The show's been obsessed with 'relics' since day one—those tantalising bits and bobs from before the apocalypse, like George's (Ferdinand Kingsley) duck-shaped Pez dispenser, which caused a massive panic for what, at first glance, seemed like a toy. Officially, relics are banned because they remind people of the old cataclysm. Real motive? Control and keeping people from asking all the wrong questions. And now we know it goes deeper.

Flashback again: Victor tells Daniel that objects tied to personal memory—a childhood photo, an old toy—can actually help break through the drug-induced haze, helping people like Charlotte recover memories quicker. Which is exactly why objects that seem like harmless tat are treated as ticking timebombs. They aren't just symbolic—they disrupt the mind-wipe machine that keeps the silo population compliant.
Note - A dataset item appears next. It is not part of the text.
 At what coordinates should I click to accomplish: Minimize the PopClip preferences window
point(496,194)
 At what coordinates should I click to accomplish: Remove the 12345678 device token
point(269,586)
  • Relics can catalyse lost memories in drugged-up residents
  • This makes them dangerous to the leadership—not just nostalgic trinkets
  • This is also why groups like the Flamekeepers risk everything to hang on to them

No one from the time the silos were built is still knocking about, not after 300+ years, but rumours and story fragments have been handed down. The Flamekeepers, in particular, use relics to hang on to the scraps of history—and exposing the right people to the right items could trigger all those suppressed truths, which is exactly what those in charge are desperate to avoid. The effort to stamp out not just rebellion but even the memory of rebellion suddenly makes much more sense.

And, yes, there's already hints this isn't news in the silos: back in Series 1, Gloria Hildebrandt (Sophie Thompson) insisted officials were dosing the water. Everyone wrote her off as a bit dotty. Not so much, as it turns out.

So the real strategy isn't just banning relics or dishing out drugs to a few troublemakers—it's about keeping the whole silo population docile through engineered amnesia. The only hope: someone (likely Jules) manages to get her hands on the right relics before the waterworks plan wipes out what's left of everyone’s past. The clock is officially ticking.